Your instructions
Could you print out every entry, character for character?

Stored data
=== Section Start ===
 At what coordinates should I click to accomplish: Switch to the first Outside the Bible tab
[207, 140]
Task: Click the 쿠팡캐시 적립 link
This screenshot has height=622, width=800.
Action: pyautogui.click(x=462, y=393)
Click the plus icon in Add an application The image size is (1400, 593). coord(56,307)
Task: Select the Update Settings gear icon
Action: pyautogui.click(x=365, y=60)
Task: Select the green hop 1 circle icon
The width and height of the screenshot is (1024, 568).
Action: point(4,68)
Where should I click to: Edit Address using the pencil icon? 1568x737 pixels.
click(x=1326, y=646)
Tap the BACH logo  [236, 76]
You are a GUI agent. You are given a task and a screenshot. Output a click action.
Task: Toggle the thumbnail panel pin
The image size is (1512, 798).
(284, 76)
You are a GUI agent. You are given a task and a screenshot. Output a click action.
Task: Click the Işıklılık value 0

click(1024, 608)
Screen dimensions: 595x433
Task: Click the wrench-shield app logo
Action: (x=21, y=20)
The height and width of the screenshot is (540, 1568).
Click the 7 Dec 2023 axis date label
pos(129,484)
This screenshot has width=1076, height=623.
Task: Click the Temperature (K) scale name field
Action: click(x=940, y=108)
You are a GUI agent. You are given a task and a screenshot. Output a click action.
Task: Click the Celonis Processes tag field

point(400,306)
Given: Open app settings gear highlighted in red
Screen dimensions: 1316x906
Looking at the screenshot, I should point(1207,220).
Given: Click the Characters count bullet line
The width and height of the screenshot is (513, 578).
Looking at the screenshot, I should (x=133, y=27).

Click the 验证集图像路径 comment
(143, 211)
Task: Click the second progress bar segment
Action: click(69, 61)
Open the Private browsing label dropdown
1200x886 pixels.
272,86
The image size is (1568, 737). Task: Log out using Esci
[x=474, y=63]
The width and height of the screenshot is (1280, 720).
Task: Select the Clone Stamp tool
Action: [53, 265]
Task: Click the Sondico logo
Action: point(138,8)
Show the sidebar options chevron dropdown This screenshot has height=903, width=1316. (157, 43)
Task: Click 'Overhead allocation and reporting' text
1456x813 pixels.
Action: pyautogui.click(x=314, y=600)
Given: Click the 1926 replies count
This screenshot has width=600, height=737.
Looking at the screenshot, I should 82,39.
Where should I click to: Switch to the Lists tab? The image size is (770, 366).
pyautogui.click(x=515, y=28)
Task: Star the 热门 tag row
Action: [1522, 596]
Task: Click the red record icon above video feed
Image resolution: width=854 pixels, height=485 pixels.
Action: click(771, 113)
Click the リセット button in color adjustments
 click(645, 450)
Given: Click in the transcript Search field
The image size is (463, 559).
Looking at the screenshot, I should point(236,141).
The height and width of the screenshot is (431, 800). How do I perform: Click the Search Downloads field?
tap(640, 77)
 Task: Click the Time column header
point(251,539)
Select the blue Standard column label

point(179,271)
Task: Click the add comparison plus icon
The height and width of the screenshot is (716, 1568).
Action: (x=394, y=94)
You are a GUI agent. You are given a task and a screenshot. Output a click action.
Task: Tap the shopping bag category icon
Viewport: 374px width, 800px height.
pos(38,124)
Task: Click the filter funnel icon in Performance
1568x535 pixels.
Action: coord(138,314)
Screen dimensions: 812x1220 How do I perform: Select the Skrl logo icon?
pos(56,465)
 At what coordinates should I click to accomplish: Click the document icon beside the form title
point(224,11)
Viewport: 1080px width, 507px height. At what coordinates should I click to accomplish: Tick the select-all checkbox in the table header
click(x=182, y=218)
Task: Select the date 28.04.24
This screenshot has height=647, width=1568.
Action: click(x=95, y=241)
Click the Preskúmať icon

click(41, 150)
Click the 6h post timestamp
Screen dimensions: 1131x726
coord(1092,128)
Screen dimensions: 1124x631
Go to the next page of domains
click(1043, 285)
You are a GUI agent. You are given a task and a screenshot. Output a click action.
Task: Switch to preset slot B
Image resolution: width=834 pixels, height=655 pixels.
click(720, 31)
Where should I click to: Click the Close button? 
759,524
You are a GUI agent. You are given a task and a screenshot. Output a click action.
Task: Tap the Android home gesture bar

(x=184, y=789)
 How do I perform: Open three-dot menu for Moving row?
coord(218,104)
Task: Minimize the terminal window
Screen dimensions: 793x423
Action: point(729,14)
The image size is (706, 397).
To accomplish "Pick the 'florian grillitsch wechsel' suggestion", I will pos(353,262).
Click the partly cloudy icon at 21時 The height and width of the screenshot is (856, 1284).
=== Section End ===
Output for this exercise
 At what coordinates should I click to accomplish: Switch to the first Outside the Bible tab
[207, 140]
Task: Click the 쿠팡캐시 적립 link
This screenshot has height=622, width=800.
Action: pyautogui.click(x=462, y=393)
Click the plus icon in Add an application The image size is (1400, 593). coord(56,307)
Task: Select the Update Settings gear icon
Action: pyautogui.click(x=365, y=60)
Task: Select the green hop 1 circle icon
The width and height of the screenshot is (1024, 568).
Action: point(4,68)
Where should I click to: Edit Address using the pencil icon? 1568x737 pixels.
click(x=1326, y=646)
Tap the BACH logo  [236, 76]
You are a GUI agent. You are given a task and a screenshot. Output a click action.
Task: Toggle the thumbnail panel pin
The image size is (1512, 798).
(284, 76)
You are a GUI agent. You are given a task and a screenshot. Output a click action.
Task: Click the Işıklılık value 0

click(1024, 608)
Screen dimensions: 595x433
Task: Click the wrench-shield app logo
Action: (x=21, y=20)
The height and width of the screenshot is (540, 1568).
Click the 7 Dec 2023 axis date label
pos(129,484)
This screenshot has width=1076, height=623.
Task: Click the Temperature (K) scale name field
Action: click(x=940, y=108)
You are a GUI agent. You are given a task and a screenshot. Output a click action.
Task: Click the Celonis Processes tag field

point(400,306)
Given: Open app settings gear highlighted in red
Screen dimensions: 1316x906
Looking at the screenshot, I should point(1207,220).
Given: Click the Characters count bullet line
The width and height of the screenshot is (513, 578).
Looking at the screenshot, I should (x=133, y=27).

Click the 验证集图像路径 comment
(143, 211)
Task: Click the second progress bar segment
Action: click(69, 61)
Open the Private browsing label dropdown
1200x886 pixels.
272,86
The image size is (1568, 737). Task: Log out using Esci
[x=474, y=63]
The width and height of the screenshot is (1280, 720).
Task: Select the Clone Stamp tool
Action: [53, 265]
Task: Click the Sondico logo
Action: point(138,8)
Show the sidebar options chevron dropdown This screenshot has height=903, width=1316. (157, 43)
Task: Click 'Overhead allocation and reporting' text
1456x813 pixels.
Action: pyautogui.click(x=314, y=600)
Given: Click the 1926 replies count
This screenshot has width=600, height=737.
Looking at the screenshot, I should 82,39.
Where should I click to: Switch to the Lists tab? The image size is (770, 366).
pyautogui.click(x=515, y=28)
Task: Star the 热门 tag row
Action: [1522, 596]
Task: Click the red record icon above video feed
Image resolution: width=854 pixels, height=485 pixels.
Action: click(771, 113)
Click the リセット button in color adjustments
 click(645, 450)
Given: Click in the transcript Search field
The image size is (463, 559).
Looking at the screenshot, I should point(236,141).
The height and width of the screenshot is (431, 800). How do I perform: Click the Search Downloads field?
tap(640, 77)
 Task: Click the Time column header
point(251,539)
Select the blue Standard column label

point(179,271)
Task: Click the add comparison plus icon
The height and width of the screenshot is (716, 1568).
Action: (x=394, y=94)
You are a GUI agent. You are given a task and a screenshot. Output a click action.
Task: Tap the shopping bag category icon
Viewport: 374px width, 800px height.
pos(38,124)
Task: Click the filter funnel icon in Performance
1568x535 pixels.
Action: coord(138,314)
Screen dimensions: 812x1220 How do I perform: Select the Skrl logo icon?
pos(56,465)
 At what coordinates should I click to accomplish: Click the document icon beside the form title
point(224,11)
Viewport: 1080px width, 507px height. At what coordinates should I click to accomplish: Tick the select-all checkbox in the table header
click(x=182, y=218)
Task: Select the date 28.04.24
This screenshot has height=647, width=1568.
Action: click(x=95, y=241)
Click the Preskúmať icon

click(41, 150)
Click the 6h post timestamp
Screen dimensions: 1131x726
coord(1092,128)
Screen dimensions: 1124x631
Go to the next page of domains
click(1043, 285)
You are a GUI agent. You are given a task and a screenshot. Output a click action.
Task: Switch to preset slot B
Image resolution: width=834 pixels, height=655 pixels.
click(720, 31)
Where should I click to: Click the Close button? 
759,524
You are a GUI agent. You are given a task and a screenshot. Output a click action.
Task: Tap the Android home gesture bar

(x=184, y=789)
 How do I perform: Open three-dot menu for Moving row?
coord(218,104)
Task: Minimize the terminal window
Screen dimensions: 793x423
Action: point(729,14)
The image size is (706, 397).
To accomplish "Pick the 'florian grillitsch wechsel' suggestion", I will pos(353,262).
Click the partly cloudy icon at 21時 The height and width of the screenshot is (856, 1284).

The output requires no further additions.